Required work: Retype every line of the records exactly.

Available data:
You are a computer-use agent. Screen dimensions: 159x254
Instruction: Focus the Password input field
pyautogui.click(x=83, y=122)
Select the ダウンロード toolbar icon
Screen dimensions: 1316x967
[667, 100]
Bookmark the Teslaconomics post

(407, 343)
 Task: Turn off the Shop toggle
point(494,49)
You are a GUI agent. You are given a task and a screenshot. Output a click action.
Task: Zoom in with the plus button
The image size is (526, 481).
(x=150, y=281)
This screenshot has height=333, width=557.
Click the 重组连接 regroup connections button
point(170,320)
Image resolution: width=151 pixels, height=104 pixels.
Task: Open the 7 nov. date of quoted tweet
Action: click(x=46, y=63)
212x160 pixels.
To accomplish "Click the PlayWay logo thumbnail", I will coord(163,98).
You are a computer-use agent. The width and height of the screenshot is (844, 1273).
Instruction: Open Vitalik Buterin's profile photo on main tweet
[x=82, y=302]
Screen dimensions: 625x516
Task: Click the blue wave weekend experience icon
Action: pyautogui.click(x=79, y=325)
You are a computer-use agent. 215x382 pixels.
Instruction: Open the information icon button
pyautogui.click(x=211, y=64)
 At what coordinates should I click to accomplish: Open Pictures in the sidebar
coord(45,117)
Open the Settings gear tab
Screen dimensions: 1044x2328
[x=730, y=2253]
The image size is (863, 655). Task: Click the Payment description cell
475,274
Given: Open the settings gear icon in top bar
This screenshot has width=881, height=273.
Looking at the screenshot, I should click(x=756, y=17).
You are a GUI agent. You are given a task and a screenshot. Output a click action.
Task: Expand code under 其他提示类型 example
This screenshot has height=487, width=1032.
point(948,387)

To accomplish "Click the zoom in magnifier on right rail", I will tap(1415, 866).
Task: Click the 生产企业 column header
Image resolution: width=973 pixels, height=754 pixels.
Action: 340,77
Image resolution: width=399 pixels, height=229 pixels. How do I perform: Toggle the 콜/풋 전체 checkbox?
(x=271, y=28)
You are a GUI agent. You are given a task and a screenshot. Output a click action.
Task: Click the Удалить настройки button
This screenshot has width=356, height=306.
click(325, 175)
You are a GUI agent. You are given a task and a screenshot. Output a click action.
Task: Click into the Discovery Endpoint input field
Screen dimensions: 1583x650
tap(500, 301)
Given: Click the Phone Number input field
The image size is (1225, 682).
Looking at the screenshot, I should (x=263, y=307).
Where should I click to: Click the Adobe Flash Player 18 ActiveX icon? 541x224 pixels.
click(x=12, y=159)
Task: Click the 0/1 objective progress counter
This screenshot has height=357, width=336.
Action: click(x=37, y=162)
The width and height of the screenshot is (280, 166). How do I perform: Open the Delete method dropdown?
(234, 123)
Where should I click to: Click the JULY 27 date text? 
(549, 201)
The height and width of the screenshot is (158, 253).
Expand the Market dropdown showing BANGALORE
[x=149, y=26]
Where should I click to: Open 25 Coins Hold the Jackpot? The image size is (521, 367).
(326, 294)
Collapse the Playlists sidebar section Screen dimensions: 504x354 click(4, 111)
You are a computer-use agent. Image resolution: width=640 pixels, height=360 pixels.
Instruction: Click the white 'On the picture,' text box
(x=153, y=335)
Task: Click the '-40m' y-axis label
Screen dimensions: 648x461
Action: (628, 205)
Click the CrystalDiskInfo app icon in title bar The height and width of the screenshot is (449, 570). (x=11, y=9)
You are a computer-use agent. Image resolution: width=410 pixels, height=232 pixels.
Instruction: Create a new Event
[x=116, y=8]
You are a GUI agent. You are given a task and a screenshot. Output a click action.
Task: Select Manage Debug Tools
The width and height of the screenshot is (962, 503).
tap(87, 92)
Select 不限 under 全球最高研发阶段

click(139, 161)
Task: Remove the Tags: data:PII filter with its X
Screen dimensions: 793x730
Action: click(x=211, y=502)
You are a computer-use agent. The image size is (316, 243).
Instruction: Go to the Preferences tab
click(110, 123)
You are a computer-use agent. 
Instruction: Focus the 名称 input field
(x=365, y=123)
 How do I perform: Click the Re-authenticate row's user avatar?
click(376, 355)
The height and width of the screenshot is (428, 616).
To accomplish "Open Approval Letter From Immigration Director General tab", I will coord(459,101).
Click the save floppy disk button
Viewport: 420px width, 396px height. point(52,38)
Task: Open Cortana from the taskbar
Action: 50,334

Written reply:
You are a computer-use agent. Screen dimensions: 159x254
Instruction: Focus the Password input field
pyautogui.click(x=83, y=122)
Select the ダウンロード toolbar icon
Screen dimensions: 1316x967
[667, 100]
Bookmark the Teslaconomics post

(407, 343)
 Task: Turn off the Shop toggle
point(494,49)
You are a GUI agent. You are given a task and a screenshot. Output a click action.
Task: Zoom in with the plus button
The image size is (526, 481).
(x=150, y=281)
This screenshot has height=333, width=557.
Click the 重组连接 regroup connections button
point(170,320)
Image resolution: width=151 pixels, height=104 pixels.
Task: Open the 7 nov. date of quoted tweet
Action: click(x=46, y=63)
212x160 pixels.
To accomplish "Click the PlayWay logo thumbnail", I will coord(163,98).
You are a computer-use agent. The width and height of the screenshot is (844, 1273).
Instruction: Open Vitalik Buterin's profile photo on main tweet
[x=82, y=302]
Screen dimensions: 625x516
Task: Click the blue wave weekend experience icon
Action: pyautogui.click(x=79, y=325)
You are a computer-use agent. 215x382 pixels.
Instruction: Open the information icon button
pyautogui.click(x=211, y=64)
 At what coordinates should I click to accomplish: Open Pictures in the sidebar
coord(45,117)
Open the Settings gear tab
Screen dimensions: 1044x2328
[x=730, y=2253]
The image size is (863, 655). Task: Click the Payment description cell
475,274
Given: Open the settings gear icon in top bar
This screenshot has width=881, height=273.
Looking at the screenshot, I should click(x=756, y=17).
You are a GUI agent. You are given a task and a screenshot. Output a click action.
Task: Expand code under 其他提示类型 example
This screenshot has height=487, width=1032.
point(948,387)

To accomplish "Click the zoom in magnifier on right rail", I will tap(1415, 866).
Task: Click the 生产企业 column header
Image resolution: width=973 pixels, height=754 pixels.
Action: 340,77
Image resolution: width=399 pixels, height=229 pixels. How do I perform: Toggle the 콜/풋 전체 checkbox?
(x=271, y=28)
You are a GUI agent. You are given a task and a screenshot. Output a click action.
Task: Click the Удалить настройки button
This screenshot has width=356, height=306.
click(325, 175)
You are a GUI agent. You are given a task and a screenshot. Output a click action.
Task: Click into the Discovery Endpoint input field
Screen dimensions: 1583x650
tap(500, 301)
Given: Click the Phone Number input field
The image size is (1225, 682).
Looking at the screenshot, I should (x=263, y=307).
Where should I click to: Click the Adobe Flash Player 18 ActiveX icon? 541x224 pixels.
click(x=12, y=159)
Task: Click the 0/1 objective progress counter
This screenshot has height=357, width=336.
Action: click(x=37, y=162)
The width and height of the screenshot is (280, 166). How do I perform: Open the Delete method dropdown?
(234, 123)
Where should I click to: Click the JULY 27 date text? 
(549, 201)
The height and width of the screenshot is (158, 253).
Expand the Market dropdown showing BANGALORE
[x=149, y=26]
Where should I click to: Open 25 Coins Hold the Jackpot? The image size is (521, 367).
(326, 294)
Collapse the Playlists sidebar section Screen dimensions: 504x354 click(4, 111)
You are a computer-use agent. Image resolution: width=640 pixels, height=360 pixels.
Instruction: Click the white 'On the picture,' text box
(x=153, y=335)
Task: Click the '-40m' y-axis label
Screen dimensions: 648x461
Action: (628, 205)
Click the CrystalDiskInfo app icon in title bar The height and width of the screenshot is (449, 570). (x=11, y=9)
You are a computer-use agent. Image resolution: width=410 pixels, height=232 pixels.
Instruction: Create a new Event
[x=116, y=8]
You are a GUI agent. You are given a task and a screenshot. Output a click action.
Task: Select Manage Debug Tools
The width and height of the screenshot is (962, 503).
tap(87, 92)
Select 不限 under 全球最高研发阶段

click(139, 161)
Task: Remove the Tags: data:PII filter with its X
Screen dimensions: 793x730
Action: click(x=211, y=502)
You are a computer-use agent. The image size is (316, 243).
Instruction: Go to the Preferences tab
click(110, 123)
You are a computer-use agent. 
Instruction: Focus the 名称 input field
(x=365, y=123)
 How do I perform: Click the Re-authenticate row's user avatar?
click(376, 355)
The height and width of the screenshot is (428, 616).
To accomplish "Open Approval Letter From Immigration Director General tab", I will coord(459,101).
Click the save floppy disk button
Viewport: 420px width, 396px height. point(52,38)
Task: Open Cortana from the taskbar
Action: 50,334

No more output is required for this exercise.